# Information
•••••
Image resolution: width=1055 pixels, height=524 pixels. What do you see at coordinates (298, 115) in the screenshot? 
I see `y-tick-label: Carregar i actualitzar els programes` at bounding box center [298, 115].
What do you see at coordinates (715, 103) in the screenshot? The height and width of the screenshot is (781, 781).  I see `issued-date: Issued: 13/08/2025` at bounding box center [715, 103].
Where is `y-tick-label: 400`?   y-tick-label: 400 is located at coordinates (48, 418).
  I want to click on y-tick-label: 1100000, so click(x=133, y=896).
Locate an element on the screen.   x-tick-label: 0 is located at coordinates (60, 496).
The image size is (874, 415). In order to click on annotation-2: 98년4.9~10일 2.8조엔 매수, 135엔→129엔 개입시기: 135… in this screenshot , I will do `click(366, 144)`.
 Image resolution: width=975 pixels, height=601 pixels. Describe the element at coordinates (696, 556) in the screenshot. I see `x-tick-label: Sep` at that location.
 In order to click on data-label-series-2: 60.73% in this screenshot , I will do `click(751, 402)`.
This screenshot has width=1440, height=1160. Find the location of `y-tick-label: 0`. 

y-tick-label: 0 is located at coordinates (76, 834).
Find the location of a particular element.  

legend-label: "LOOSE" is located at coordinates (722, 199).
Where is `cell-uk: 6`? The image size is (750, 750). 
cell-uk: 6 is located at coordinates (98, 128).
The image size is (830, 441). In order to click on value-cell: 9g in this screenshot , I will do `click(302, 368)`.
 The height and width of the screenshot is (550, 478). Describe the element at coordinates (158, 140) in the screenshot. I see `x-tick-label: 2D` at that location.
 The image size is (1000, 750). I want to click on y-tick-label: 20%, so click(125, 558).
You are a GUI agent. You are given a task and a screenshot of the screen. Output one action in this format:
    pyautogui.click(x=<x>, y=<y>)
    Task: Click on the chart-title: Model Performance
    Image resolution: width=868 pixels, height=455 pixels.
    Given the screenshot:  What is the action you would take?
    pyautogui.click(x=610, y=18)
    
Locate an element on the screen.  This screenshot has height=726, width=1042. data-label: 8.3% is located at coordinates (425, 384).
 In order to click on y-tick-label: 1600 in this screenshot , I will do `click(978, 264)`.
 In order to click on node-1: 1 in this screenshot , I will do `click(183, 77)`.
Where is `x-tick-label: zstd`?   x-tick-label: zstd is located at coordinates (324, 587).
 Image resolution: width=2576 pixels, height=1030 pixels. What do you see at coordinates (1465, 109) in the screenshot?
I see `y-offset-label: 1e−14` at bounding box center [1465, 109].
•••••
# Task brief
Extract each line of the entries above that contains the string "size", counting only matches with the same capitalization.

# Response for this exercise
The image size is (874, 415). In order to click on annotation-2: 98년4.9~10일 2.8조엔 매수, 135엔→129엔 개입시기: 135… in this screenshot , I will do `click(366, 144)`.
Where is `cell-uk: 6`? The image size is (750, 750). 
The image size is (830, 441). In order to click on value-cell: 9g in this screenshot , I will do `click(302, 368)`.
 The image size is (1000, 750). I want to click on y-tick-label: 20%, so click(125, 558).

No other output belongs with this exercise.